この土曜は東京で10鞍に騎乗します。3Rのラヴァーズインメイの前走は外目の枠でも崩れずに頑張っています。欲を言えば内枠からロスのない立ち回りが理想ですが、テンションを上げずに臨めればチャンスがあるはず。5Rのマイネルテンプスの前走はゲートの中で待たされたことに馬が我慢できず、スタートが良くなかったという格好。それでも最後はしっかり脚を使えており、新たな一面も感じられました。競馬としての幅は広がりましたので改めて期待しています。

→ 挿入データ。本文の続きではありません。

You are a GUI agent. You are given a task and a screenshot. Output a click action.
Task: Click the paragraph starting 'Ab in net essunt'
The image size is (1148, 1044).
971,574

9Rのリープフラウミルヒは1800mに戻りますが、リズム良く走れば最後まで集中力は続くと思います。前走の競馬で感触は掴めました。11Rのゲッカコウはまず53キロのハンデにホッとしました。福島牝馬Sは思っていたよりも案外の着順でしたが、中間も変わらずに好調と聞いています。紅一点で牡馬相手ではありますが、今回の条件ならもっと走れていいはずです。12Rのヴェアリアスサマーは間隔が空いている分がどうかですが、東京1400mでいい競馬をしています。タイプ的にも気分良く走らせてあげることを心掛けたい。

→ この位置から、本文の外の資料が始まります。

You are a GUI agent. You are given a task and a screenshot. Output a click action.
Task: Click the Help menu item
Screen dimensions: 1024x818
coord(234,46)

日曜も東京で7鞍に騎乗します。3Rのコスモターンブルーも間隔が空きましたが、この条件は一番合っていると思います。気性的に狭いスペースに入っていけない面を前走で感じたので、直線で広い所に出してあげれば差のない競馬に持ち込めるはず。4Rのサンクエトワールの前走は体が減っていたのが影響したのだと思います。そこが第一ですが、馬に気がないような部分を改善させてあげられれば。
7Rのラペルトワも、もっと走っていい雰囲気はあるのですが…。東京コースが苦手な馬ではないのでキッカケを掴んであげたい。9Rのオールドクラシックは続けて乗れるチャンスをいただけました。前走は3走前に比べればもうひとつという印象だったので、状態面と距離短縮で前進が見込めそう。改めて結果を出したい一戦です。12Rのマイネルビクトリーは昇級緒戦の前走が時計も内容も悪くない一戦でした。堅実に頑張ってくれるタイプで、準オープンに入っても乗り方ひとつで差はないと思っています。
オークス、ダービーと3歳戦の大一番が続きますが、今年は騎乗馬がなし。自分としてもG1を目標にしているので悔しいです。今期の勝ち上がりは悪くなく、軌道に乗れる感触がある素質馬もいたのですが…。秋の大舞台に向けて気持ちを切り換え、すぐにデビューを迎える新たな世代も早い段階で勝たせていきたいです。トライアルシーズンに入ると次々に強い馬が出現するので、2歳から確実に勝てるレースを勝って、賞金を上積みしておくことが改めて重要だと思いました。
プロフィール
柴田 大知 - Daichi Shibata
1977年6月18日生まれ、栃木県出身。
1996年に騎手デビュー。デビュー2年目までは年間20勝以上をマークする若手有望株として注目を浴びたが、年々勝ち星が減少。遂に2006〜2008年は未勝利に終わった。しかし、騎乗数を徐々に取り戻すと、2011年には中山グランドJで涙のG1制覇。「マイネル軍団」の主戦ジョッキーとしてのポジションも確固たるものとした。2013年にはマイネルホウオウでNHKマイルCを制し、平地・障害ダブルG1制覇を達成した。